Well, obviously when God enters into covenants with people, people don't have to wait for God to die to inherit the blessings from that covenant because He's incapable of dying.
So with those two great weaknesses,
You wonder why the Septuagint translators and the New Testament church chose the Greek word diatheka to translate the Hebrew berit.
I may be telling you more than you want to know about this, but I think it has some significant elements for us.
And the covenant concept among the Hebrews is not simply an agreement.
The concept of berit is an agreement plus.
There is a plus, something added to the agreement, and that something that is added is the divine promise, the divine sanction that rests ultimately on the integrity of God and on His sovereignty and not on our weaknesses as covenant partners, which is very important for us to understand the covenant promises of God.

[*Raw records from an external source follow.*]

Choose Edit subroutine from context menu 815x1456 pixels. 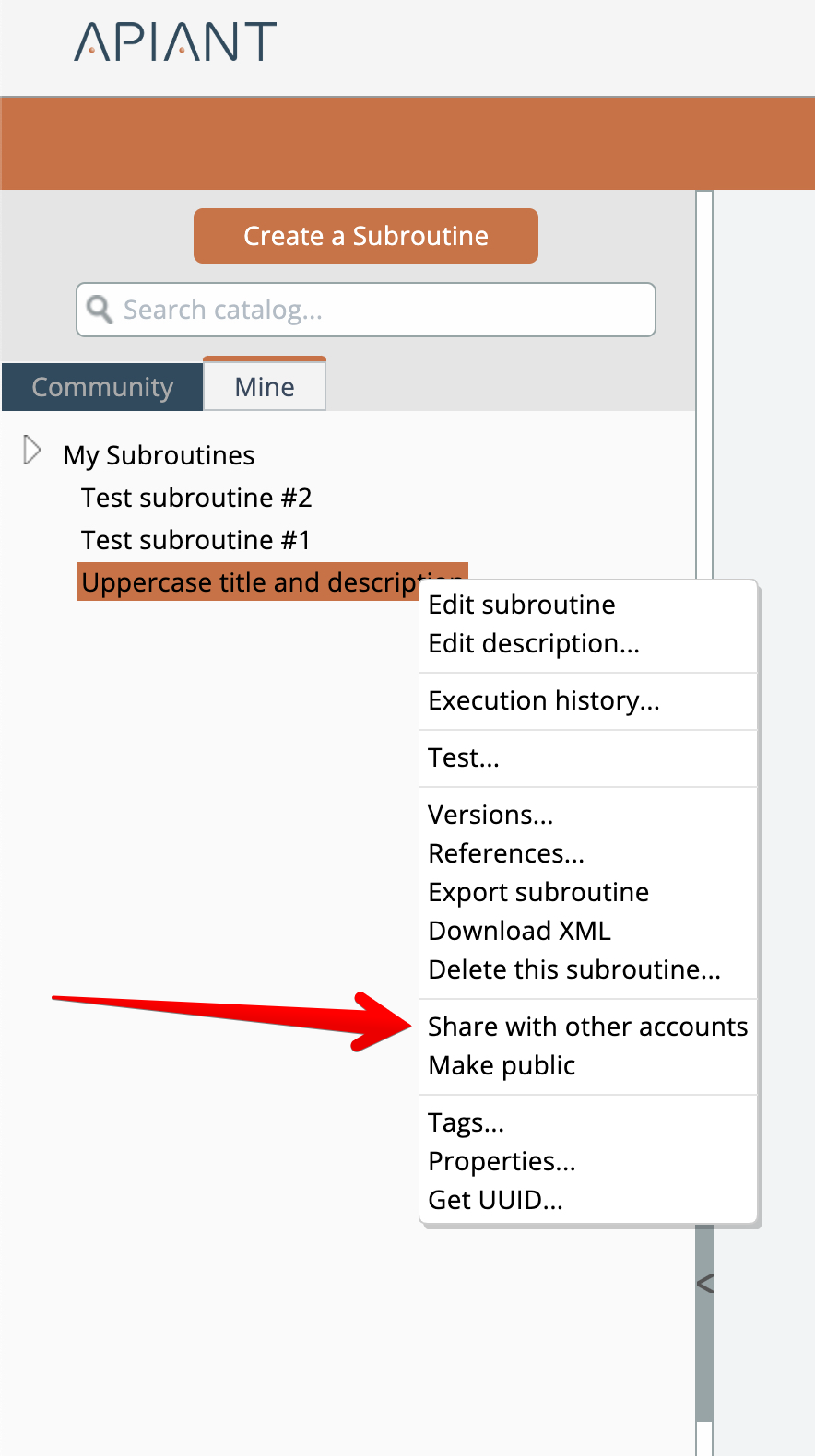[x=522, y=605]
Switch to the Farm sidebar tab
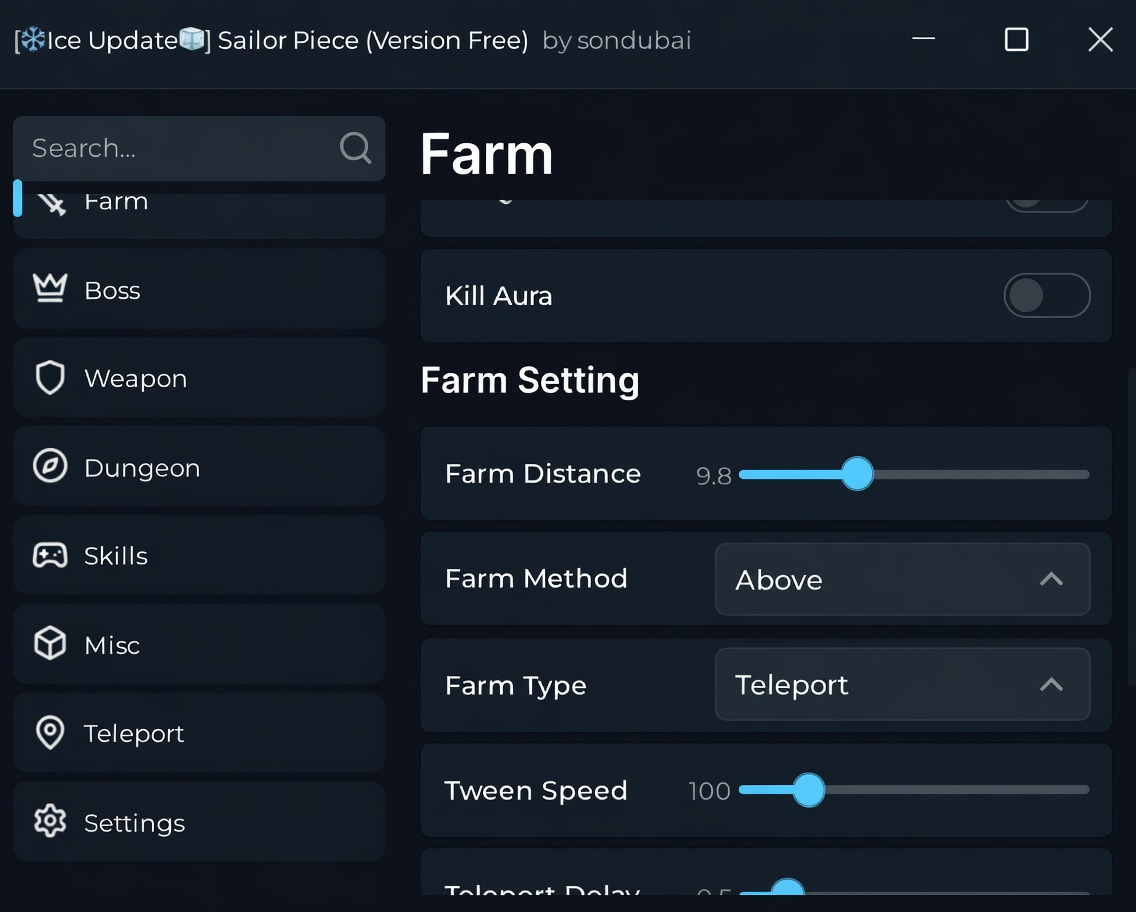 coord(116,203)
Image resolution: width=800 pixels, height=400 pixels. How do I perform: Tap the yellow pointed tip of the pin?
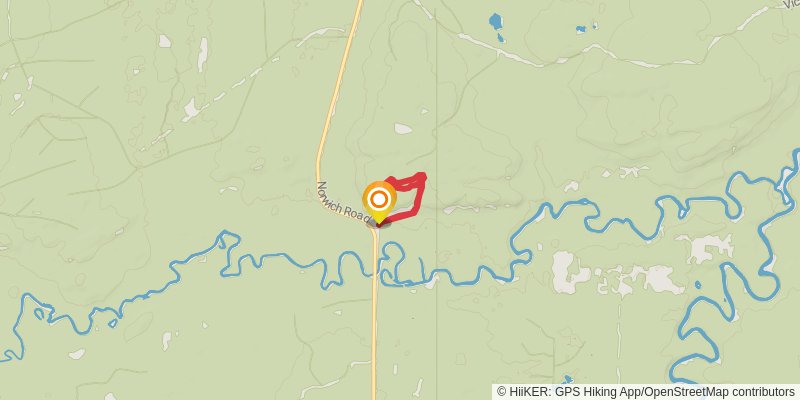tap(379, 219)
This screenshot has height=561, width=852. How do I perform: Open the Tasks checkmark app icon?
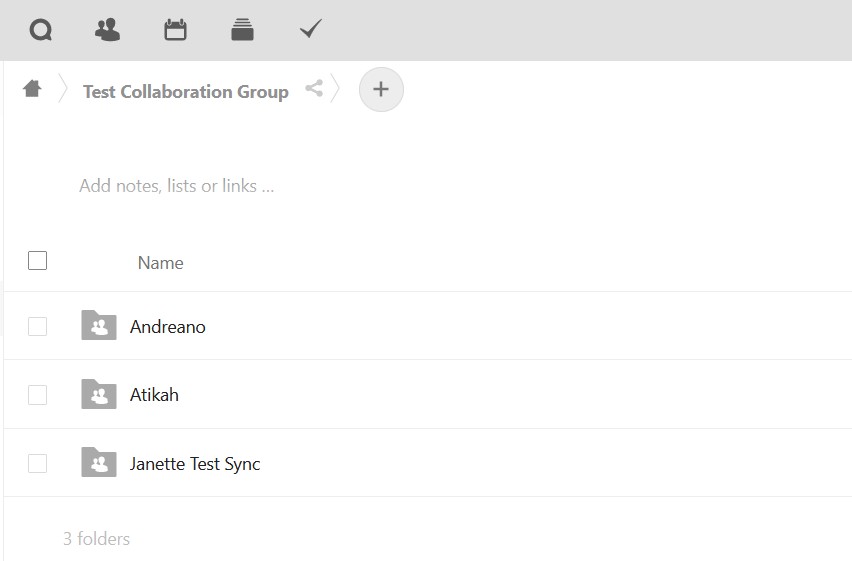(x=311, y=30)
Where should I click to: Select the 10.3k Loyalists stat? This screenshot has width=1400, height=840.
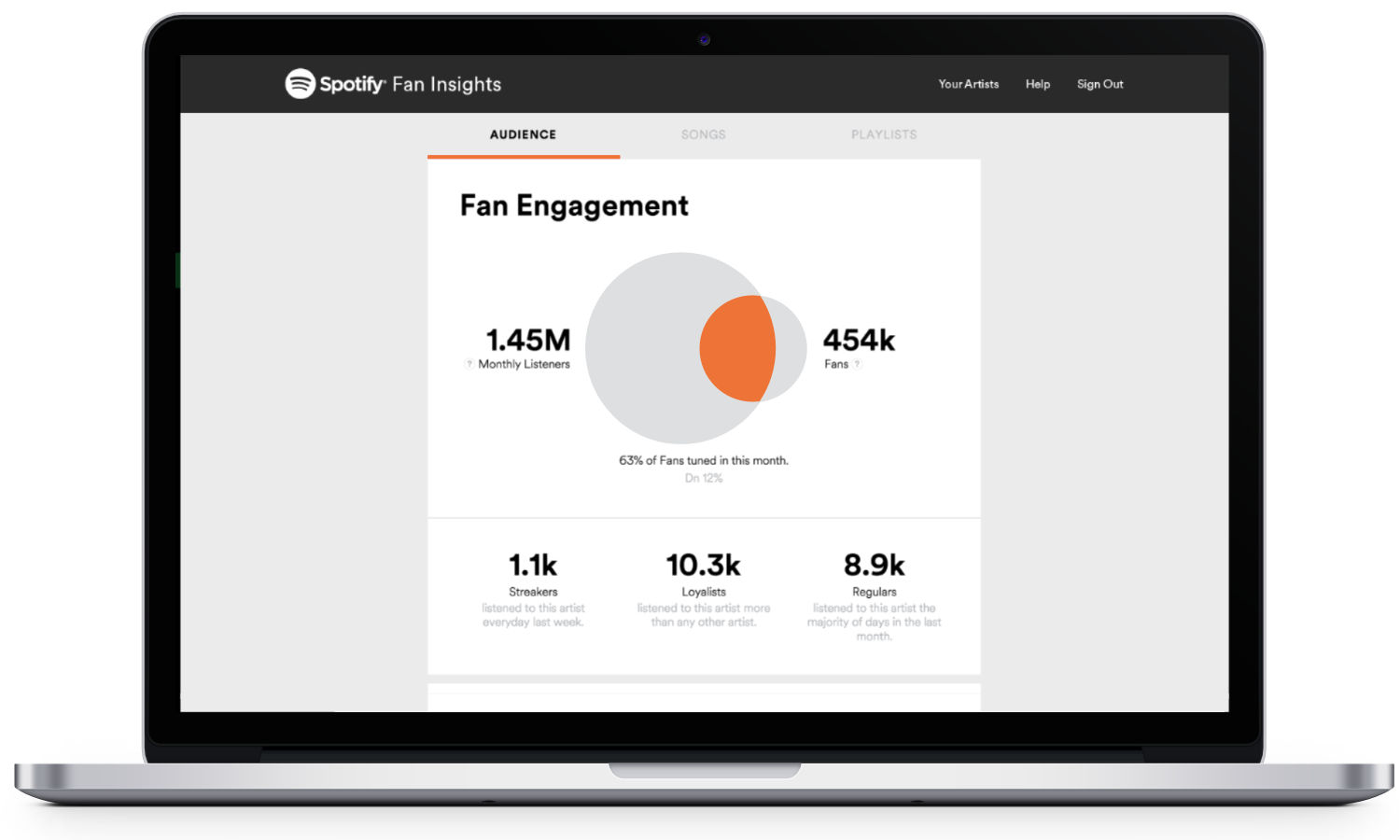tap(703, 565)
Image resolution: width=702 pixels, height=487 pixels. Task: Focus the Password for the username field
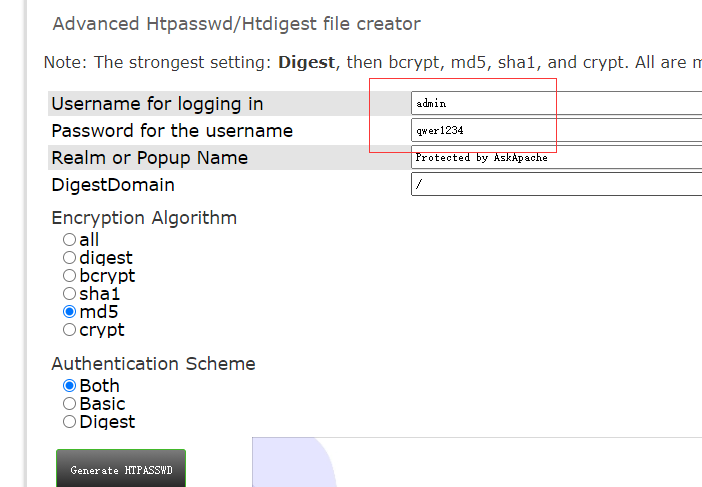pos(556,130)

Now, the other word that was considered
was synotheke, and it has the prefix syn, and you know that's the word that we see with synonym, syncretism, synchronization, and all of that, and that simply means with.
And the idea of a synotheke in the Greek culture was an agreement between equal partners.
and the Hebrews would have none of that.
They didn't want to use that as a translation of the term berit because they wanted to clearly maintain that the covenants that God makes with His people are made between a superior and a subordinate, not between two equal parties.
And so that word was rejected, and they came back to the word diatheka because in its original use, before it developed in the Greek culture as a word for testament, as I've said, it had reference to what is called the disposition for one's self.
A diatheke, we call it later a will or a testament, has to do with an individual's disposition of his goods or property for himself.
That is, it refers to his sovereign determining of to whom his estate will be given.
And so that is an element that blends well with the Hebrew concept because here God chooses to give promises to whom He will give those promises.
He makes a covenant with Abraham that He doesn't make with Hammurabi.
He doesn't choose the Philistines.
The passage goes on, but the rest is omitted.